(Task details) Reproduce the records below exactly as they appear.

(The data)

+--

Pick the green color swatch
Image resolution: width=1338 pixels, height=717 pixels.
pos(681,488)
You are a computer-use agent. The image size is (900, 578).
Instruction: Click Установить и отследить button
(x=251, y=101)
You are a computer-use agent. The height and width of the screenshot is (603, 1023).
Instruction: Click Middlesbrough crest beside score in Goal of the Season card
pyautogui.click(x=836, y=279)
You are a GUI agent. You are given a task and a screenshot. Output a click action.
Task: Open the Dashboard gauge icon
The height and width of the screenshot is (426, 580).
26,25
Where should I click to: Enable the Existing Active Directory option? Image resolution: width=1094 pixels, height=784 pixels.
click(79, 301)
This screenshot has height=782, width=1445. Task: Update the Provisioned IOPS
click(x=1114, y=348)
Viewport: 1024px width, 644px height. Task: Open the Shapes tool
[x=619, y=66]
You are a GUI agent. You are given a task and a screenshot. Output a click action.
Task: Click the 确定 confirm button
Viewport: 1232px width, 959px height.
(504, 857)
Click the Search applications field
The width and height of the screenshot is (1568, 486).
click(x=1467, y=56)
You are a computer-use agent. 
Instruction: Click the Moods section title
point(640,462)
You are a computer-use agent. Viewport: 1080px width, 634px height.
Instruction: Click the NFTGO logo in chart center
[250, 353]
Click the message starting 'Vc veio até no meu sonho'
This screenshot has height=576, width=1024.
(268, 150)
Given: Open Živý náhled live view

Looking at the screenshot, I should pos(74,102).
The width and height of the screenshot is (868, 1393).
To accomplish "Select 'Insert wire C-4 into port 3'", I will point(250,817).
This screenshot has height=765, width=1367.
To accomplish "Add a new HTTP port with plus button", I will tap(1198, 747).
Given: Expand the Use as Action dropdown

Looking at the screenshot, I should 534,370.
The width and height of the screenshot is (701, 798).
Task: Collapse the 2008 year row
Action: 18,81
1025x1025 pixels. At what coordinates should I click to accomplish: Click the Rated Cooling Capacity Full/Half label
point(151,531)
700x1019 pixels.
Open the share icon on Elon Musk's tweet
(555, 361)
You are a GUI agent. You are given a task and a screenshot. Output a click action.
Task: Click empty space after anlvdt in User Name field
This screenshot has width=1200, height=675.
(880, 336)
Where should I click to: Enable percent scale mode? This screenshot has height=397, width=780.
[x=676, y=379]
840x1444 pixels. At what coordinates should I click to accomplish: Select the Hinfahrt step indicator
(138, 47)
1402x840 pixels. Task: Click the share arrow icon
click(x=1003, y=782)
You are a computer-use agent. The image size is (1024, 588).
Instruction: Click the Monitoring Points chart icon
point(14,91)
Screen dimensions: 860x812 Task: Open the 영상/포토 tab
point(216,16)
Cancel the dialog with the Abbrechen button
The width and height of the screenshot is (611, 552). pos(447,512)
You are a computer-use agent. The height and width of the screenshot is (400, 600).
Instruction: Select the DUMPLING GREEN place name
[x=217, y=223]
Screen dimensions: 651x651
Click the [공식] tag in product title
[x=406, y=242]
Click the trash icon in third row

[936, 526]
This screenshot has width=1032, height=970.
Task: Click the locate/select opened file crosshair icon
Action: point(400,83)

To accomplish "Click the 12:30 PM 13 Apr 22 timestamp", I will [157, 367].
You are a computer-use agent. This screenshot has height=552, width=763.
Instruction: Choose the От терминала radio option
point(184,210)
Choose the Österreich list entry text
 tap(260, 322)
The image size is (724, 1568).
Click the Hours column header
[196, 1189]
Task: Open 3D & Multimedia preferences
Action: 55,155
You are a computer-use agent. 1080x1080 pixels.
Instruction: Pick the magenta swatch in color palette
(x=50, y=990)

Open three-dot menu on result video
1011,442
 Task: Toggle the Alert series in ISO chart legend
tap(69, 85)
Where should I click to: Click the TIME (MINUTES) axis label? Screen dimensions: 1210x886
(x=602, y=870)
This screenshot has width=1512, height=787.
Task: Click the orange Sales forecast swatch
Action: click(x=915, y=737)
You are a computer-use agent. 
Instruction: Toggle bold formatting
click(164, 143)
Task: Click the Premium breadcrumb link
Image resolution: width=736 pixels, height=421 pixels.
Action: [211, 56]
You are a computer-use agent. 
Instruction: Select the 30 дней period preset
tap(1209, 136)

+--

(Result)
Pick the green color swatch
Image resolution: width=1338 pixels, height=717 pixels.
pos(681,488)
You are a computer-use agent. The image size is (900, 578).
Instruction: Click Установить и отследить button
(x=251, y=101)
You are a computer-use agent. The height and width of the screenshot is (603, 1023).
Instruction: Click Middlesbrough crest beside score in Goal of the Season card
pyautogui.click(x=836, y=279)
You are a GUI agent. You are given a task and a screenshot. Output a click action.
Task: Open the Dashboard gauge icon
The height and width of the screenshot is (426, 580).
26,25
Where should I click to: Enable the Existing Active Directory option? Image resolution: width=1094 pixels, height=784 pixels.
click(79, 301)
This screenshot has height=782, width=1445. Task: Update the Provisioned IOPS
click(x=1114, y=348)
Viewport: 1024px width, 644px height. Task: Open the Shapes tool
[x=619, y=66]
You are a GUI agent. You are given a task and a screenshot. Output a click action.
Task: Click the 确定 confirm button
Viewport: 1232px width, 959px height.
(504, 857)
Click the Search applications field
The width and height of the screenshot is (1568, 486).
click(x=1467, y=56)
You are a computer-use agent. 
Instruction: Click the Moods section title
point(640,462)
You are a computer-use agent. Viewport: 1080px width, 634px height.
Instruction: Click the NFTGO logo in chart center
[250, 353]
Click the message starting 'Vc veio até no meu sonho'
This screenshot has height=576, width=1024.
(268, 150)
Given: Open Živý náhled live view

Looking at the screenshot, I should pos(74,102).
The width and height of the screenshot is (868, 1393).
To accomplish "Select 'Insert wire C-4 into port 3'", I will point(250,817).
This screenshot has height=765, width=1367.
To accomplish "Add a new HTTP port with plus button", I will tap(1198, 747).
Given: Expand the Use as Action dropdown

Looking at the screenshot, I should 534,370.
The width and height of the screenshot is (701, 798).
Task: Collapse the 2008 year row
Action: 18,81
1025x1025 pixels. At what coordinates should I click to accomplish: Click the Rated Cooling Capacity Full/Half label
point(151,531)
700x1019 pixels.
Open the share icon on Elon Musk's tweet
(555, 361)
You are a GUI agent. You are given a task and a screenshot. Output a click action.
Task: Click empty space after anlvdt in User Name field
This screenshot has width=1200, height=675.
(880, 336)
Where should I click to: Enable percent scale mode? This screenshot has height=397, width=780.
[x=676, y=379]
840x1444 pixels. At what coordinates should I click to accomplish: Select the Hinfahrt step indicator
(138, 47)
1402x840 pixels. Task: Click the share arrow icon
click(x=1003, y=782)
You are a computer-use agent. The image size is (1024, 588).
Instruction: Click the Monitoring Points chart icon
point(14,91)
Screen dimensions: 860x812 Task: Open the 영상/포토 tab
point(216,16)
Cancel the dialog with the Abbrechen button
The width and height of the screenshot is (611, 552). pos(447,512)
You are a computer-use agent. The height and width of the screenshot is (400, 600).
Instruction: Select the DUMPLING GREEN place name
[x=217, y=223]
Screen dimensions: 651x651
Click the [공식] tag in product title
[x=406, y=242]
Click the trash icon in third row

[936, 526]
This screenshot has width=1032, height=970.
Task: Click the locate/select opened file crosshair icon
Action: point(400,83)

To accomplish "Click the 12:30 PM 13 Apr 22 timestamp", I will [157, 367].
You are a computer-use agent. This screenshot has height=552, width=763.
Instruction: Choose the От терминала radio option
point(184,210)
Choose the Österreich list entry text
 tap(260, 322)
The image size is (724, 1568).
Click the Hours column header
[196, 1189]
Task: Open 3D & Multimedia preferences
Action: 55,155
You are a computer-use agent. 1080x1080 pixels.
Instruction: Pick the magenta swatch in color palette
(x=50, y=990)

Open three-dot menu on result video
1011,442
 Task: Toggle the Alert series in ISO chart legend
tap(69, 85)
Where should I click to: Click the TIME (MINUTES) axis label? Screen dimensions: 1210x886
(x=602, y=870)
This screenshot has width=1512, height=787.
Task: Click the orange Sales forecast swatch
Action: click(x=915, y=737)
You are a computer-use agent. 
Instruction: Toggle bold formatting
click(164, 143)
Task: Click the Premium breadcrumb link
Image resolution: width=736 pixels, height=421 pixels.
Action: [211, 56]
You are a computer-use agent. 
Instruction: Select the 30 дней period preset
tap(1209, 136)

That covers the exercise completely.